Politisi yang biasa disapa Hergun melanjutkan, JHT harus diberikan saat pekerja atau buruh sudah tidak bekerja lagi. Permenaker yang menahan JHT hingga usia 56 tahun harus dibatalkan. Hak pekerja/buruh tidak boleh disandera.
“Permenaker 2/2022 harus dibatalkan. Uang JHT merupakan uang pekerja/buruh, bukan uang negara. Mereka berhak mengambilnya saat sudah tidak bekerja lagi,” kata kapoksi Badan Legislasi DPR RI pada awak media pada Rabu (16/2).
Hergun menambahkan, berdasarkan UU 40/2004 tentang Sistem Jaminan Sosial Nasional (SJSN) Pasal 35 ayat 2, Jaminan Hari Tua diselenggarakan dengan tujuan untuk menjamin agar peserta menerima uang tunai apabila memasuki masa pensiun, mengalami cacat total tetap, atau meninggal dunia.

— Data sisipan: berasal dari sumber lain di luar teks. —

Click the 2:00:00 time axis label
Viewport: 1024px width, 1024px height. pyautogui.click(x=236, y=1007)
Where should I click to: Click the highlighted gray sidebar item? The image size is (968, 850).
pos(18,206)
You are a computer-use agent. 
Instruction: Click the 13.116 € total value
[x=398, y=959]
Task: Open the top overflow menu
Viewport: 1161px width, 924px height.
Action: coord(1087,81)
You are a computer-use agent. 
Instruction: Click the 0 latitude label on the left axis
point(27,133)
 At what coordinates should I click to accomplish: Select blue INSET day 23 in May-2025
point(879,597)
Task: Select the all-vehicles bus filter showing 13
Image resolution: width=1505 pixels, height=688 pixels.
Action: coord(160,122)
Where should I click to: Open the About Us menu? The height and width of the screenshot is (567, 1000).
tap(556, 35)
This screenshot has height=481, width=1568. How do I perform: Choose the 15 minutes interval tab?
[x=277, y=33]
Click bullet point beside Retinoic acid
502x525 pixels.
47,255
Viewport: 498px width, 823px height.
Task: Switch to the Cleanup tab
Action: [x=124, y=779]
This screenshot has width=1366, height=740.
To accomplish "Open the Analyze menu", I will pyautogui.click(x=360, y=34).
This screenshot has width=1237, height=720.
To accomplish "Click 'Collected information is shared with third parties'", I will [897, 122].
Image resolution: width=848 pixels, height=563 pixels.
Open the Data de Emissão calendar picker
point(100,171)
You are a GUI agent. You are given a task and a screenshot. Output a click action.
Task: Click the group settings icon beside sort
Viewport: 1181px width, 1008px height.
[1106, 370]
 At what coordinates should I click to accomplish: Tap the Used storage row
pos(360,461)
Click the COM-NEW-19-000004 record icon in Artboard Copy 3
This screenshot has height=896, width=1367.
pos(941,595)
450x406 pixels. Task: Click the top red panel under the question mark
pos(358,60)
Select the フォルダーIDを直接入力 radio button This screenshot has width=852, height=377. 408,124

"Masa pensiun tidak bisa dimaknai usia pensiun harus 56 tahun. Masa pensiun lebih tepat dimaknai jika pekerja/buruh sudah tidak bekerja lagi. Hal tersebut sejatinya sudah diatur dalam Permenaker 19/2015," tegasnya.
Hergun membeberkan Pasal 3 Permenaker 19/2015 menyatakan manfaat JHT bisa diberikan kepada pekerja/buruh yang sudah tidak bekerja lagi baik karena mengundurkan diri, terkena PHK, maupun meninggalkan Indonesia untuk selama-lamanya.
"UU SJSN harus menjadi landasan hukum mengenai pencairan manfaat JHT. Sebaiknya kita kembali ke Permenaker 19/2015 yang konteksnya lebih tepat menjabarkan aturan dalam UU SJSN," tegasnya dikutip dari RMOL.
Diketahui, Jaminan Hari Tua (JHT) memang bukan merupakan Jaminan Hari Muda. Namun, JHT merupakan akumulasi dana pekerja/buruh yang setiap bulan dipotong dari gaji dengan harapan akan dipergunakan ketika sudah tidak bekerja atau di-PHK. (Rtc/ima)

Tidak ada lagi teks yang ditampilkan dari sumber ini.